Exercise materials: Begin
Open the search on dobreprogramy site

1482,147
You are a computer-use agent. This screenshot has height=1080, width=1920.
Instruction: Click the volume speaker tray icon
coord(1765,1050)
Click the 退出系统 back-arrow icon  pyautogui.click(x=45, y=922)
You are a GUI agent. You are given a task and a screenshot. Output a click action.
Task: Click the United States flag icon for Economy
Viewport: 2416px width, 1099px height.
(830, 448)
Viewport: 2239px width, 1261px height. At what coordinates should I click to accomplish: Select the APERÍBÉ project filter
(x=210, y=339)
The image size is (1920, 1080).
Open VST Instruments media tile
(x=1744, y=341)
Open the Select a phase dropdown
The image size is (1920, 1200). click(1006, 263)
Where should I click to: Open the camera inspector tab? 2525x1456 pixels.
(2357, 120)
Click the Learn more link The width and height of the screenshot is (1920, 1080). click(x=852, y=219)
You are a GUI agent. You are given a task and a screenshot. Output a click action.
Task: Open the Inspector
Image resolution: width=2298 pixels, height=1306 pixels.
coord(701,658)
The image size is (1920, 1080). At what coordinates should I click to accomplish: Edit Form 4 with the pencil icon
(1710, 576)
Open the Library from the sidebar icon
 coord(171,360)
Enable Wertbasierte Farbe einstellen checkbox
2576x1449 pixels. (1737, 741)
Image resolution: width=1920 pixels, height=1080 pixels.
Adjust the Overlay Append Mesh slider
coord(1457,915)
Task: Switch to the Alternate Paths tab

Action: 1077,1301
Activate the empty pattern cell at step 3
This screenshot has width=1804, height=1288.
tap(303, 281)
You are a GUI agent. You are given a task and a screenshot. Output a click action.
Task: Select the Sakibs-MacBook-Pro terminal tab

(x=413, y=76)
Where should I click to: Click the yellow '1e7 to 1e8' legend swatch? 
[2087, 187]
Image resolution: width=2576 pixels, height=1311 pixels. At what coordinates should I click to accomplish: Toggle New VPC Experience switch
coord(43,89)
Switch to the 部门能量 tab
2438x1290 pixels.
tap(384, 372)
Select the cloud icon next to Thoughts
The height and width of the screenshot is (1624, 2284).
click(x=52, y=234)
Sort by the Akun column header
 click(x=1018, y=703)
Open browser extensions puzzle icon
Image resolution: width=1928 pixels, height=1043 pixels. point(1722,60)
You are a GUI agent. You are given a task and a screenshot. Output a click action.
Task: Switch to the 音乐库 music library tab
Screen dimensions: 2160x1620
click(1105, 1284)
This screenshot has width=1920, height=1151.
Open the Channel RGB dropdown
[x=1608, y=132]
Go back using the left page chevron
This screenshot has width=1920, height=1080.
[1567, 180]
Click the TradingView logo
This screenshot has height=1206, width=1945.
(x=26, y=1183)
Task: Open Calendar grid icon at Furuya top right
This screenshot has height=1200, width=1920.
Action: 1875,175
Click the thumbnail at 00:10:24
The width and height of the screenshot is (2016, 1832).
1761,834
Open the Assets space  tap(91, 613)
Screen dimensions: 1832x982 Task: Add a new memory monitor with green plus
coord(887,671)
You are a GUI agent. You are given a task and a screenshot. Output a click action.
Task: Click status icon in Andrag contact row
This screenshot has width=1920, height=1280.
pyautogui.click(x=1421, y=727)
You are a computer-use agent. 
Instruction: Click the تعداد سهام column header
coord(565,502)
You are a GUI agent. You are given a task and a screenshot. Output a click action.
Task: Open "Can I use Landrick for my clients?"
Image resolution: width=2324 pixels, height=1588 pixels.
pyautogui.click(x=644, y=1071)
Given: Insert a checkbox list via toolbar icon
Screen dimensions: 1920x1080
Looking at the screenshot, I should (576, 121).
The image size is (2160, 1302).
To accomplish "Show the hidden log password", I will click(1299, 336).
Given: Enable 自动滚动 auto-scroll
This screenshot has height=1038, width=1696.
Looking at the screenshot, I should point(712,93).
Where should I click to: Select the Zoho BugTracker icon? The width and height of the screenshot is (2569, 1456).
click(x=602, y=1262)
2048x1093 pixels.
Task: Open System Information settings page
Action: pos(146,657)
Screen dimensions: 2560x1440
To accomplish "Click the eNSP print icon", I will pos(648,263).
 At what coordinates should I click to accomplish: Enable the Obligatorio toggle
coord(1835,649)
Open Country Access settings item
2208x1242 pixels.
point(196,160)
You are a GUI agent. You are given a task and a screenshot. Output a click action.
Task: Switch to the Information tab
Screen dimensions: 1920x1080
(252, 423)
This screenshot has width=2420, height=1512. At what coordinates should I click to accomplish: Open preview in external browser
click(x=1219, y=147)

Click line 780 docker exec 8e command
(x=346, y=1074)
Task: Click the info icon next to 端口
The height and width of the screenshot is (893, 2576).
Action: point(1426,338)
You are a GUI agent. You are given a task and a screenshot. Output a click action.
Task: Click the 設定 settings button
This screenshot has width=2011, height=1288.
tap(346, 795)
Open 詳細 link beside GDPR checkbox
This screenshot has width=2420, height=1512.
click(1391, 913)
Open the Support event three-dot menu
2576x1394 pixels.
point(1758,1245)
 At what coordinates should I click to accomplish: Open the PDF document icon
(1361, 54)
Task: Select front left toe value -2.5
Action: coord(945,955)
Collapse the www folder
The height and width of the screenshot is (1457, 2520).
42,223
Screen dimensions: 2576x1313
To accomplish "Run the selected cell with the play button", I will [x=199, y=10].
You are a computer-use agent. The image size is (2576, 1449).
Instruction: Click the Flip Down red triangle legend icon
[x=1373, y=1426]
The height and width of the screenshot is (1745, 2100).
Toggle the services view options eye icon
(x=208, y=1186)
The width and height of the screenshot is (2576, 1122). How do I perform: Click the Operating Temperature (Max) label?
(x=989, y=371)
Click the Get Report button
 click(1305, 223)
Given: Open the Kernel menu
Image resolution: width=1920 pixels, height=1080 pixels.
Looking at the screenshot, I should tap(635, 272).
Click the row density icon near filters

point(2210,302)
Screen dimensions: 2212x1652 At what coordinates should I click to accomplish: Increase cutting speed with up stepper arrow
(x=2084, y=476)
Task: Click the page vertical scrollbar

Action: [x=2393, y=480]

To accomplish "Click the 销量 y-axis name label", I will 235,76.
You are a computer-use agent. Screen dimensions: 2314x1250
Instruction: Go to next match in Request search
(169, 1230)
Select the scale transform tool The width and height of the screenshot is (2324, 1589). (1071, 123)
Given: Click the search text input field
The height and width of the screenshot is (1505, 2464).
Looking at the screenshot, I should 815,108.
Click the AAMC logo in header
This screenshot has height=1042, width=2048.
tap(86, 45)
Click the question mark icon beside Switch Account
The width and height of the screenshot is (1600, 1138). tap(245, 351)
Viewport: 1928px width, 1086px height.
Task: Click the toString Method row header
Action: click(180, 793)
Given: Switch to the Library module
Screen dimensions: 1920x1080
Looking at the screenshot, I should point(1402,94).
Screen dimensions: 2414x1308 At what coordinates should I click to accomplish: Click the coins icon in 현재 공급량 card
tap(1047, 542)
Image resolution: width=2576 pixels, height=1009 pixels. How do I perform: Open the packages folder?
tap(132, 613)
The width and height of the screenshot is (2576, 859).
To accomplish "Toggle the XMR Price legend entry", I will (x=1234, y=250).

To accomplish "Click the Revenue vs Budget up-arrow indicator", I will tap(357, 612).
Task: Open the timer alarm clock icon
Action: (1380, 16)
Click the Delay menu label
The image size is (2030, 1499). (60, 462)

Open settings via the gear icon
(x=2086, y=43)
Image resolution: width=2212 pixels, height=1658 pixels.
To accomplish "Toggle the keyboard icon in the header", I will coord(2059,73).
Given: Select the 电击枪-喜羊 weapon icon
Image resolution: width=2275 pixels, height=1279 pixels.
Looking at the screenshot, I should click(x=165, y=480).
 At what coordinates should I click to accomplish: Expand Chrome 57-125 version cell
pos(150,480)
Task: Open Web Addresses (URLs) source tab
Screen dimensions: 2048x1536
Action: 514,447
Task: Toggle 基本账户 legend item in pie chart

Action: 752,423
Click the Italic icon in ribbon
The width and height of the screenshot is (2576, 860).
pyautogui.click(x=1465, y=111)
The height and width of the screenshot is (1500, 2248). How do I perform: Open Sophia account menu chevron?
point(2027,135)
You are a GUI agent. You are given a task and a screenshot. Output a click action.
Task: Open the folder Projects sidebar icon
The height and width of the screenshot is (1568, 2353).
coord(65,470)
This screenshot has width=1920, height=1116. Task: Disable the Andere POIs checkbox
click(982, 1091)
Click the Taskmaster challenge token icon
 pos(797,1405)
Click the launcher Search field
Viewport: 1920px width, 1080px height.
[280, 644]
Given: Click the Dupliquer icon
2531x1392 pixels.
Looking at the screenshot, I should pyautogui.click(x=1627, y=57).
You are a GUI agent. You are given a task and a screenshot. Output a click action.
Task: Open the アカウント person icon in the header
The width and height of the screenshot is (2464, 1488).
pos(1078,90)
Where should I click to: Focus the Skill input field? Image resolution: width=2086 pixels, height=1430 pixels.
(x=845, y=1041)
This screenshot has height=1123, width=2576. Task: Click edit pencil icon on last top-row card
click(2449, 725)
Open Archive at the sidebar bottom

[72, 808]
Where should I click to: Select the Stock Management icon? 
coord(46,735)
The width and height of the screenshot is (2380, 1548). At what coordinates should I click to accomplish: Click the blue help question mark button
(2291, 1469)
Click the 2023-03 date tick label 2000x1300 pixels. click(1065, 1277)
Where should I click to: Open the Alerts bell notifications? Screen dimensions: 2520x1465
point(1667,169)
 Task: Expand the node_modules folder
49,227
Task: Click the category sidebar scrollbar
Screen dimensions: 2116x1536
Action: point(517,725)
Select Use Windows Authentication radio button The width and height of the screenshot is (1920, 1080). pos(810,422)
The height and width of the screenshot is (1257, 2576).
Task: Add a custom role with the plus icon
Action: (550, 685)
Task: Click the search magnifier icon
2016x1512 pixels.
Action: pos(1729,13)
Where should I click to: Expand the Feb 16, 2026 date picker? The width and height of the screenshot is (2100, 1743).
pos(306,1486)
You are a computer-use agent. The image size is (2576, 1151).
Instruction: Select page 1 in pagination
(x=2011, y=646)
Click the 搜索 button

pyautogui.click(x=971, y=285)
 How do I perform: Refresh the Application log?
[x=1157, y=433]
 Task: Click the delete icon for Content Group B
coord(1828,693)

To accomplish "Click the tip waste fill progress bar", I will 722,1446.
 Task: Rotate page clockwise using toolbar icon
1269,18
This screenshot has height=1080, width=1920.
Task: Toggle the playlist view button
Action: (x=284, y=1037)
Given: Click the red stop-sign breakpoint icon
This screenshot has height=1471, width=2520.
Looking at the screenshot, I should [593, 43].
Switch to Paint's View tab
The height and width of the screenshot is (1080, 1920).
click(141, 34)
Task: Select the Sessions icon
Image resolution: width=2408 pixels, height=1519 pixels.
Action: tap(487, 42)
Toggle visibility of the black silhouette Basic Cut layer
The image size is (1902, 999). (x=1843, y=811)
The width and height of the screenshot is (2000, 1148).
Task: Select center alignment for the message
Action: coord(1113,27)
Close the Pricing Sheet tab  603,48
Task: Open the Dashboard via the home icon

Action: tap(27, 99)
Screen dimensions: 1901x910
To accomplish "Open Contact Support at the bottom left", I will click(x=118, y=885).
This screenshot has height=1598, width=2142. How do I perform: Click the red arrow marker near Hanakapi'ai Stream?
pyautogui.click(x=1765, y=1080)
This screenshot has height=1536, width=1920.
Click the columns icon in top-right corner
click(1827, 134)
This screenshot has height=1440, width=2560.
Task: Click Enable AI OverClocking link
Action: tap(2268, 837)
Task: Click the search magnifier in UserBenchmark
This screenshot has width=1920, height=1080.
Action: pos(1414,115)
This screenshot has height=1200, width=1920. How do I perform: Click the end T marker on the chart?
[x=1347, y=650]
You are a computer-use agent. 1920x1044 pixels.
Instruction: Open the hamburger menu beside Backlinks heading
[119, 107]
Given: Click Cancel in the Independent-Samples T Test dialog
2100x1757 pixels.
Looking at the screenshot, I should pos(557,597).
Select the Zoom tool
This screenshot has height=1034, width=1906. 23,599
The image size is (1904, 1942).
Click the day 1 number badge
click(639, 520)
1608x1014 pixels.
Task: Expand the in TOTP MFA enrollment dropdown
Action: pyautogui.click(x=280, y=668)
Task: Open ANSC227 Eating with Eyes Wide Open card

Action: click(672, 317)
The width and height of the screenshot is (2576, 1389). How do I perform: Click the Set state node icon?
Exercise materials: End
- What to do -
With the line that contains "This screenshot has height=1200, width=1920. How" as the start, output every line through the end of the entries exactly. Add no other lines.

- Answer section -
This screenshot has height=1200, width=1920. How do I perform: Click the end T marker on the chart?
[x=1347, y=650]
You are a computer-use agent. 1920x1044 pixels.
Instruction: Open the hamburger menu beside Backlinks heading
[119, 107]
Given: Click Cancel in the Independent-Samples T Test dialog
2100x1757 pixels.
Looking at the screenshot, I should pos(557,597).
Select the Zoom tool
This screenshot has height=1034, width=1906. 23,599
The image size is (1904, 1942).
Click the day 1 number badge
click(639, 520)
1608x1014 pixels.
Task: Expand the in TOTP MFA enrollment dropdown
Action: pyautogui.click(x=280, y=668)
Task: Open ANSC227 Eating with Eyes Wide Open card

Action: click(672, 317)
The width and height of the screenshot is (2576, 1389). How do I perform: Click the Set state node icon?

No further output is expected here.